[What is needed]:
Reproduce exactly the span of lines that opens with the line containing "The height and" and closes with the last line of the entries below.

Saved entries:
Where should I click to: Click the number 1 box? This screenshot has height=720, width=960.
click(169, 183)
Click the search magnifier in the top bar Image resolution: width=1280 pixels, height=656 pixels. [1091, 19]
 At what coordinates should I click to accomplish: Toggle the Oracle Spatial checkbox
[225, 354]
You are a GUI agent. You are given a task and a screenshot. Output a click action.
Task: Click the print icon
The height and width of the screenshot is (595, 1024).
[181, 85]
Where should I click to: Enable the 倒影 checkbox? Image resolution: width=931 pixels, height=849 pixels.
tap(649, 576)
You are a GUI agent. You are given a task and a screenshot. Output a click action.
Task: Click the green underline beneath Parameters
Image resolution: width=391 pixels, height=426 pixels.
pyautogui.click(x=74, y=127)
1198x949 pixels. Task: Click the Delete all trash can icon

[Response area]:
The height and width of the screenshot is (595, 1024).
[181, 85]
Where should I click to: Enable the 倒影 checkbox? Image resolution: width=931 pixels, height=849 pixels.
tap(649, 576)
You are a GUI agent. You are given a task and a screenshot. Output a click action.
Task: Click the green underline beneath Parameters
Image resolution: width=391 pixels, height=426 pixels.
pyautogui.click(x=74, y=127)
1198x949 pixels. Task: Click the Delete all trash can icon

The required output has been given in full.